Top of AVAILABLE DATA

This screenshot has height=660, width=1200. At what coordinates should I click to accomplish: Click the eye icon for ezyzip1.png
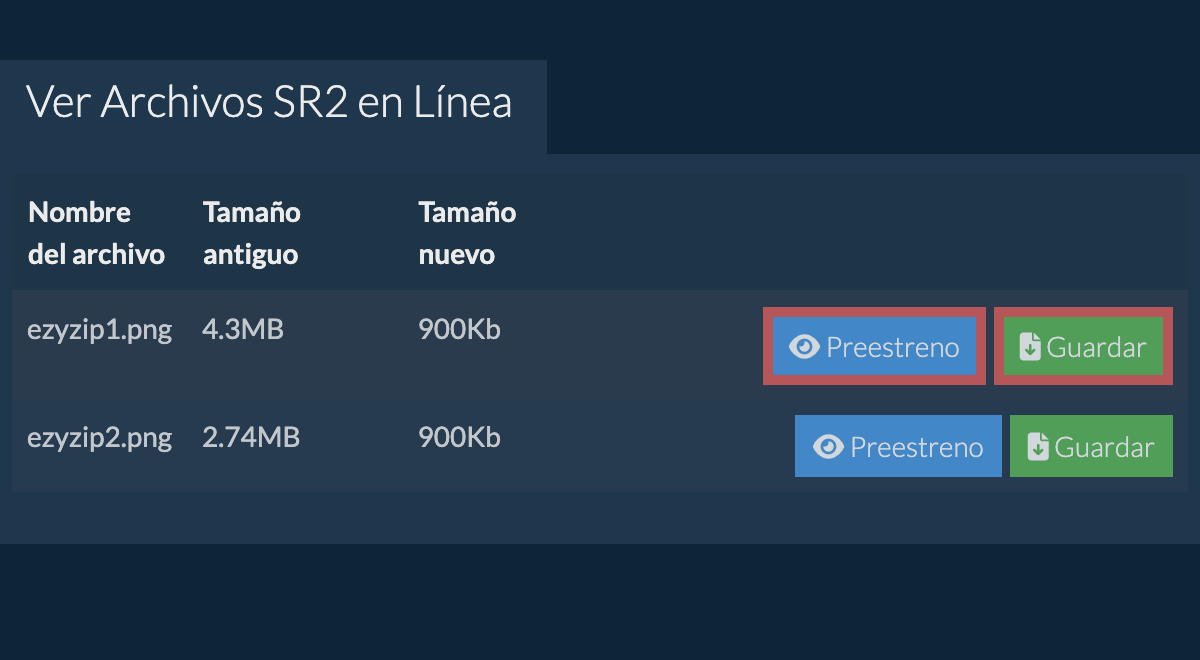[x=804, y=347]
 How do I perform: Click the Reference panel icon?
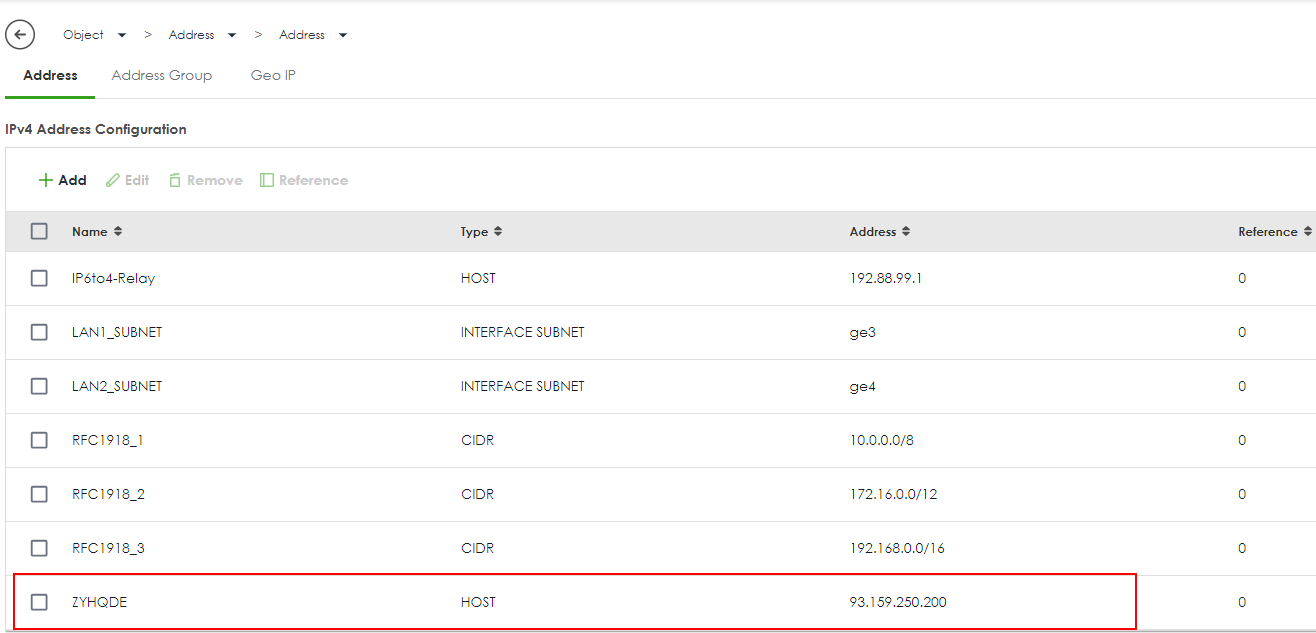pos(267,181)
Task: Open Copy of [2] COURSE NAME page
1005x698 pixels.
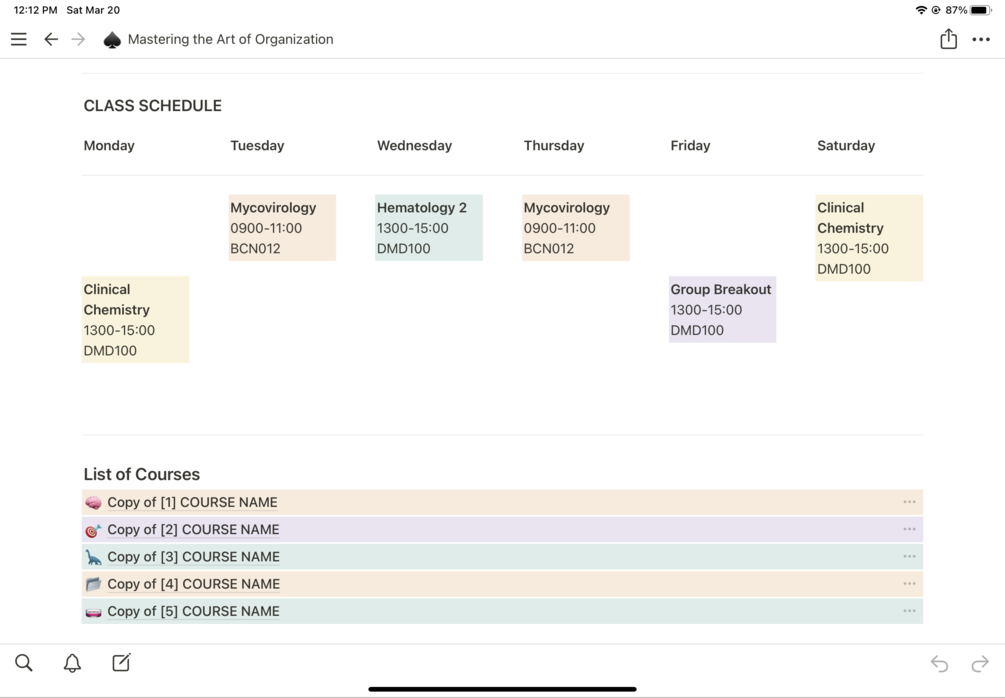Action: pos(193,530)
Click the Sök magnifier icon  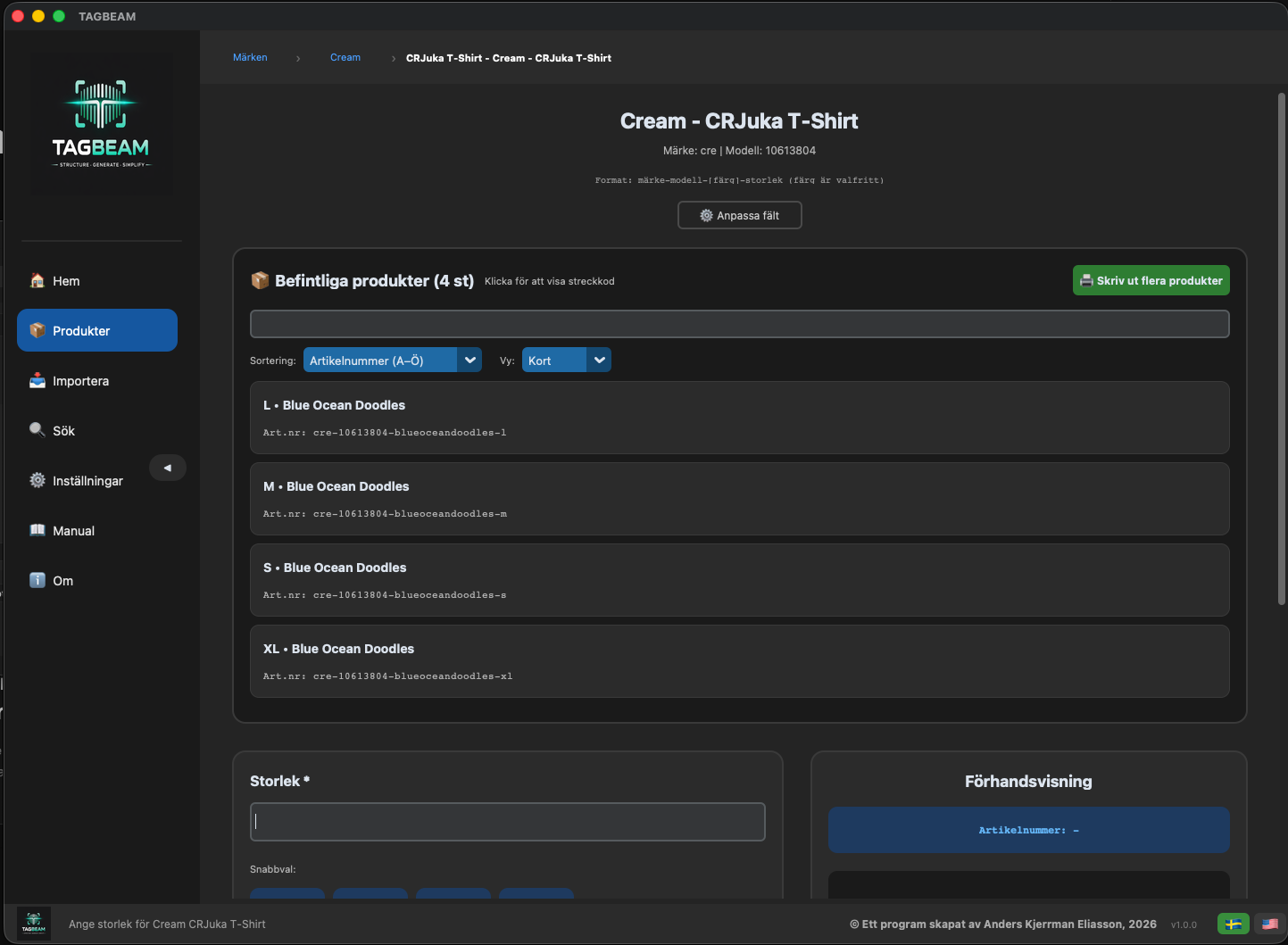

Bottom of AVAILABLE DATA

* **THE PROBLEM**
If an entry holds a picture, leave the picture out and repeat the rest exactly.

* **RESPONSE**
This screenshot has height=660, width=1200. At what coordinates should I click to accomplish: Click the eye icon for ezyzip1.png
[x=804, y=347]
 How do I perform: Click the Reference panel icon?
pos(267,181)
Task: Open Copy of [2] COURSE NAME page
1005x698 pixels.
Action: pos(193,530)
Click the Sök magnifier icon  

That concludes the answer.